▶ Given records
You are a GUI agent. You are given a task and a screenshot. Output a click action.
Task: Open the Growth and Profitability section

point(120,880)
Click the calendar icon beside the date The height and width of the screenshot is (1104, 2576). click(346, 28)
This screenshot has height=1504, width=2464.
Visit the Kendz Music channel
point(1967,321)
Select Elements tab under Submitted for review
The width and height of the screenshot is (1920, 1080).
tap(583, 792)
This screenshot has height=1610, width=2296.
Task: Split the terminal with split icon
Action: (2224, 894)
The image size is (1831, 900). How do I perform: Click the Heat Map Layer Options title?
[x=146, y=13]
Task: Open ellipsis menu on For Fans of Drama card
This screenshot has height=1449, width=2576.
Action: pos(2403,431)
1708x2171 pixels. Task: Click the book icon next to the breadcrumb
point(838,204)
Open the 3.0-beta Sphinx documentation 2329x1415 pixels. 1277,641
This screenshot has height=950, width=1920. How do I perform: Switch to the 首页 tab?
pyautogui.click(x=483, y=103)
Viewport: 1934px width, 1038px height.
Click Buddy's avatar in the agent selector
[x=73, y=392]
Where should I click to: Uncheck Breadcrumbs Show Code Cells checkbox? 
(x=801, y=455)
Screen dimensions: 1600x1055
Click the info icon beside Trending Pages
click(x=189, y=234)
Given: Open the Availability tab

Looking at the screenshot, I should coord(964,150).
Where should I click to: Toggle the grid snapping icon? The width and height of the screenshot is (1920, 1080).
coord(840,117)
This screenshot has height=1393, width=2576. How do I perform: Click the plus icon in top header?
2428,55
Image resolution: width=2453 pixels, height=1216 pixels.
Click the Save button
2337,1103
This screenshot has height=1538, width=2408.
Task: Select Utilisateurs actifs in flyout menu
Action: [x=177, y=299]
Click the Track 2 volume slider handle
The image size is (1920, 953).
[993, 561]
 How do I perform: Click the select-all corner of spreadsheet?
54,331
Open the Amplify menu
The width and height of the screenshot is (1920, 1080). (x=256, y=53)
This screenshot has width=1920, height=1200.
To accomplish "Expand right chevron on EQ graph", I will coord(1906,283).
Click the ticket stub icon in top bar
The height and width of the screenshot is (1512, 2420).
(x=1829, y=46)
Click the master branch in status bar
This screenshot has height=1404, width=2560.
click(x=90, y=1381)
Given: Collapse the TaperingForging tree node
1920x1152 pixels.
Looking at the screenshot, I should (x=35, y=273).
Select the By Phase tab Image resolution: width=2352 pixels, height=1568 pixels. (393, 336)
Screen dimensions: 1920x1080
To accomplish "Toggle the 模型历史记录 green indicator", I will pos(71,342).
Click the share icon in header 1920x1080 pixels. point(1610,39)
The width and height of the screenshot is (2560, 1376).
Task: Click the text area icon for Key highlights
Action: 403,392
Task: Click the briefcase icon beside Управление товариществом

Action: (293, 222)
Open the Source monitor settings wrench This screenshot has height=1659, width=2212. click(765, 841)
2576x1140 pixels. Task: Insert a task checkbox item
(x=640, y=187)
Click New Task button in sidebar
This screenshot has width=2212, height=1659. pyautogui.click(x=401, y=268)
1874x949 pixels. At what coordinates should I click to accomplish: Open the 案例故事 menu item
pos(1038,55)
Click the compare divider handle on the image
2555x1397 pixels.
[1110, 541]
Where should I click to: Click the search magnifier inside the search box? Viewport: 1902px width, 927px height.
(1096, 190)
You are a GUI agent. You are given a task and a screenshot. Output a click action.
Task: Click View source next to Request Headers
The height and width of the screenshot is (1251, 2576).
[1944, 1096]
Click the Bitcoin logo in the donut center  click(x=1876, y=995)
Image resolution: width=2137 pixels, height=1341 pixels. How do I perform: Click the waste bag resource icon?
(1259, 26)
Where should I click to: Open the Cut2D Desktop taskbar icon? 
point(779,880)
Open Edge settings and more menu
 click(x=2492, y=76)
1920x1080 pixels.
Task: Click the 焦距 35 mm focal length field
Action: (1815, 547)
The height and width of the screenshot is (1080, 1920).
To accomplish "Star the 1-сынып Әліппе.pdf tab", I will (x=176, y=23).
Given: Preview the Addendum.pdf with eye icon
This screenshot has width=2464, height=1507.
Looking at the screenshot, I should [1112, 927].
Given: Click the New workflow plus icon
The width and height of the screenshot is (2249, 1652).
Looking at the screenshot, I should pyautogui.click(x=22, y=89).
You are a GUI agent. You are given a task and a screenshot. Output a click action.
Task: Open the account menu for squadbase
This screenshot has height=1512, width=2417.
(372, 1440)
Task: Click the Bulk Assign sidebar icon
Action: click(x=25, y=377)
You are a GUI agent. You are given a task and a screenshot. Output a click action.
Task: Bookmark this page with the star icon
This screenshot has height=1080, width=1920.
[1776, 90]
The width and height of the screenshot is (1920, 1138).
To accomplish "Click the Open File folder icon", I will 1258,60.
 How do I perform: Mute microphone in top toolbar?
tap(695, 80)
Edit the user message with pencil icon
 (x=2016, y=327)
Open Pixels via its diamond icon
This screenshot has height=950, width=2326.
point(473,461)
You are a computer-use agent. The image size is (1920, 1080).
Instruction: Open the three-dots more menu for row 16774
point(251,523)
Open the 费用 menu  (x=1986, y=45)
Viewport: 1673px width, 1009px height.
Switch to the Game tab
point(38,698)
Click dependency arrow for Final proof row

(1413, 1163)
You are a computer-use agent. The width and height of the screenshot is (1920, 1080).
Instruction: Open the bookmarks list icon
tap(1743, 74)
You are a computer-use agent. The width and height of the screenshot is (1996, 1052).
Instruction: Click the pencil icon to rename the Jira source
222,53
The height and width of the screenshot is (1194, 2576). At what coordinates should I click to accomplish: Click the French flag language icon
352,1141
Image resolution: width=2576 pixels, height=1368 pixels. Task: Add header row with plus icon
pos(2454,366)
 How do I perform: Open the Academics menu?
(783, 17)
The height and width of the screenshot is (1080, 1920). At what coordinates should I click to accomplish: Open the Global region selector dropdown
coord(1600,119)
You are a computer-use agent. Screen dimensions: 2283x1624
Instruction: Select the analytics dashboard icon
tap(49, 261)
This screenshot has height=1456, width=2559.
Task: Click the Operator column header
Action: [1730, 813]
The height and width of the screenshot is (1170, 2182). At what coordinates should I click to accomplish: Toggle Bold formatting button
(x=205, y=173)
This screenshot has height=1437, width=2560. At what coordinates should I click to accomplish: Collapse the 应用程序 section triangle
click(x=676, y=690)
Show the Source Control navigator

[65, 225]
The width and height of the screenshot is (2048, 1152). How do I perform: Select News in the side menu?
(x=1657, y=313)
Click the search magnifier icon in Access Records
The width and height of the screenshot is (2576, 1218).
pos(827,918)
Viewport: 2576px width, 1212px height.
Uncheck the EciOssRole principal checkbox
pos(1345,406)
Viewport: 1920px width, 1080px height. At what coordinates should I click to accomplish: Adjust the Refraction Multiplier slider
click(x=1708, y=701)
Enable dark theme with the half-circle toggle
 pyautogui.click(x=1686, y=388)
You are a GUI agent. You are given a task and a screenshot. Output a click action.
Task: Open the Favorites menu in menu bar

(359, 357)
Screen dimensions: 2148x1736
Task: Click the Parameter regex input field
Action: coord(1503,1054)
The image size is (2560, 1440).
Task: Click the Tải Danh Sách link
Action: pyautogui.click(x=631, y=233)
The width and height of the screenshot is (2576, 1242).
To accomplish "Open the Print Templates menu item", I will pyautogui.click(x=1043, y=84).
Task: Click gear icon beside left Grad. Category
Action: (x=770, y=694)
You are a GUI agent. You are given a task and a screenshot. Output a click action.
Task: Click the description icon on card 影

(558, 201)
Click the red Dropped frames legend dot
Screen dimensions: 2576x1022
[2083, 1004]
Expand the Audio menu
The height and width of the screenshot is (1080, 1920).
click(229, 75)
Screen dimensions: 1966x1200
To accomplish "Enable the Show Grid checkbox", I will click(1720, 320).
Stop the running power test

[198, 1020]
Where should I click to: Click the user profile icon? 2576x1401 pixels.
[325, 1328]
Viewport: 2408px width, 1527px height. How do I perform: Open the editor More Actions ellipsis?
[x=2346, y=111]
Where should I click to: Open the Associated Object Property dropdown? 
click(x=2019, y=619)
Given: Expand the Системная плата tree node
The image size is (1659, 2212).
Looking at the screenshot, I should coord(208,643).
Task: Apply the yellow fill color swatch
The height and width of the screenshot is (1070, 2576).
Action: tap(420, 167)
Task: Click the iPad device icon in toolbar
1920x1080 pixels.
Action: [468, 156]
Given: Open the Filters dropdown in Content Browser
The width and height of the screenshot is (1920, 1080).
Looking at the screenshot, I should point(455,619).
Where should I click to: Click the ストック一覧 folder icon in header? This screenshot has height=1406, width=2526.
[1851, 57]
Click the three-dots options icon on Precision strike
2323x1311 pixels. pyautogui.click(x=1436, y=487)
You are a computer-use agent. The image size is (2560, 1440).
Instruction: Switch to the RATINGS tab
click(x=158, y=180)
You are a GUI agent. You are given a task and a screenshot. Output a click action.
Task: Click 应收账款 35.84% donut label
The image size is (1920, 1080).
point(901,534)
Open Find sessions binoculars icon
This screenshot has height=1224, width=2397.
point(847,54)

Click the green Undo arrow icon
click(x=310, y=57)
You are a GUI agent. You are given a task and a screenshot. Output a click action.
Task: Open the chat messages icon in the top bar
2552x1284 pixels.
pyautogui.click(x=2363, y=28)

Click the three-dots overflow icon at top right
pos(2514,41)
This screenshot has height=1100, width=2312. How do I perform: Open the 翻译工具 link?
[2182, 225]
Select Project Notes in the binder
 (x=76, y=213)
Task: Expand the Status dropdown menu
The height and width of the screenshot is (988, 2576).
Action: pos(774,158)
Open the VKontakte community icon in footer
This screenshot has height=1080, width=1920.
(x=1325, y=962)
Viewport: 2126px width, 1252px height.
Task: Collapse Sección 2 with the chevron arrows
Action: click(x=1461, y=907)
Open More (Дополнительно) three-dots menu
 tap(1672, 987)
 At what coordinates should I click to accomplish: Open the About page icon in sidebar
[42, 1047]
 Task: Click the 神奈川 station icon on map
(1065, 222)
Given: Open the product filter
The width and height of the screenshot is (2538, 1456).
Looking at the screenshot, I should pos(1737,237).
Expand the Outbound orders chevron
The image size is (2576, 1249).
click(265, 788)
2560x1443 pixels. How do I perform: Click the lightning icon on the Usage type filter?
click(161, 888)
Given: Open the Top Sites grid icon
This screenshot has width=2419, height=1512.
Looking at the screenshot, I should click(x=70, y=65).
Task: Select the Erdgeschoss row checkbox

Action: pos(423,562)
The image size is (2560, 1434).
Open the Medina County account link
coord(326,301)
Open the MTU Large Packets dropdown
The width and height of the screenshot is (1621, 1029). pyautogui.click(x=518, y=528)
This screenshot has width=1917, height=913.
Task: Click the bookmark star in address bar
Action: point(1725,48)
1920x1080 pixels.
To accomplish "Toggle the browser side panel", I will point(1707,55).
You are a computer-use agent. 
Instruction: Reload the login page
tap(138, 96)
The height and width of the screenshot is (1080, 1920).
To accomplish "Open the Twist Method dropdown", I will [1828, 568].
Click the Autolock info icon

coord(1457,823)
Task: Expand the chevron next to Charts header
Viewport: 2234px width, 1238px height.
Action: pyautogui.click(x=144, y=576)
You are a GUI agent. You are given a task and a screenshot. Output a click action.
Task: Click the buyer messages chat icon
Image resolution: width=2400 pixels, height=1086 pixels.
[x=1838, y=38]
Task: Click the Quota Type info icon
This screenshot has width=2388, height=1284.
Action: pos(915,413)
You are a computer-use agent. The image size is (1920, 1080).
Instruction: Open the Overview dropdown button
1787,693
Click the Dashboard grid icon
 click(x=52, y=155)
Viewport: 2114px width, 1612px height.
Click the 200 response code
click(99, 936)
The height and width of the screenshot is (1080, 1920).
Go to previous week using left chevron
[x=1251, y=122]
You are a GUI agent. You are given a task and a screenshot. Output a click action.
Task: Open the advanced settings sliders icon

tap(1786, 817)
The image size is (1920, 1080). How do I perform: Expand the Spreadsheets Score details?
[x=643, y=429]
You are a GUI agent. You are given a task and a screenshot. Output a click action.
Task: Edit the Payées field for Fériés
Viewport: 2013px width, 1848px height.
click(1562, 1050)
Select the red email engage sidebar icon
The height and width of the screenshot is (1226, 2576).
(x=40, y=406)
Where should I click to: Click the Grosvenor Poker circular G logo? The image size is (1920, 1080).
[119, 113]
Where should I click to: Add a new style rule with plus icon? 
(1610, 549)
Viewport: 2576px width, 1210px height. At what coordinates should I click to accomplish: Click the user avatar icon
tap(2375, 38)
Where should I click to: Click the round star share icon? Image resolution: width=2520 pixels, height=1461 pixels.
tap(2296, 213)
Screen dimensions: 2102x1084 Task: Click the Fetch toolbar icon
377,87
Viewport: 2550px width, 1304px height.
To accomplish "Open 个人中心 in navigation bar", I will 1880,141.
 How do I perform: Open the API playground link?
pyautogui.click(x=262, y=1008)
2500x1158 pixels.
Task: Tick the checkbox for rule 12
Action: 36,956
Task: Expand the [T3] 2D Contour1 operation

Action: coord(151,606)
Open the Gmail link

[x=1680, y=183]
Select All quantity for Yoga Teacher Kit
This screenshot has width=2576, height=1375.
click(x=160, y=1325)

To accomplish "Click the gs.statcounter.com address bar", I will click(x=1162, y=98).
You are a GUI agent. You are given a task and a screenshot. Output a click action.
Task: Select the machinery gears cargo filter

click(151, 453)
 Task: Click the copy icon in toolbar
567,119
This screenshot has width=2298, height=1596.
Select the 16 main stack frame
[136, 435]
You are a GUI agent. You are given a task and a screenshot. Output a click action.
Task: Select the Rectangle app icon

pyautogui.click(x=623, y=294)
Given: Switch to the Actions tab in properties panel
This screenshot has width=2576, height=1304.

▶ What is expected
Return, with no change at all, every line in the entries above from the line containing "2552x1284 pixels." through the line containing "Task: Expand the Status dropdown menu".

▶ Result of the exercise
2552x1284 pixels.
pyautogui.click(x=2363, y=28)

Click the three-dots overflow icon at top right
pos(2514,41)
This screenshot has height=1100, width=2312. How do I perform: Open the 翻译工具 link?
[2182, 225]
Select Project Notes in the binder
 (x=76, y=213)
Task: Expand the Status dropdown menu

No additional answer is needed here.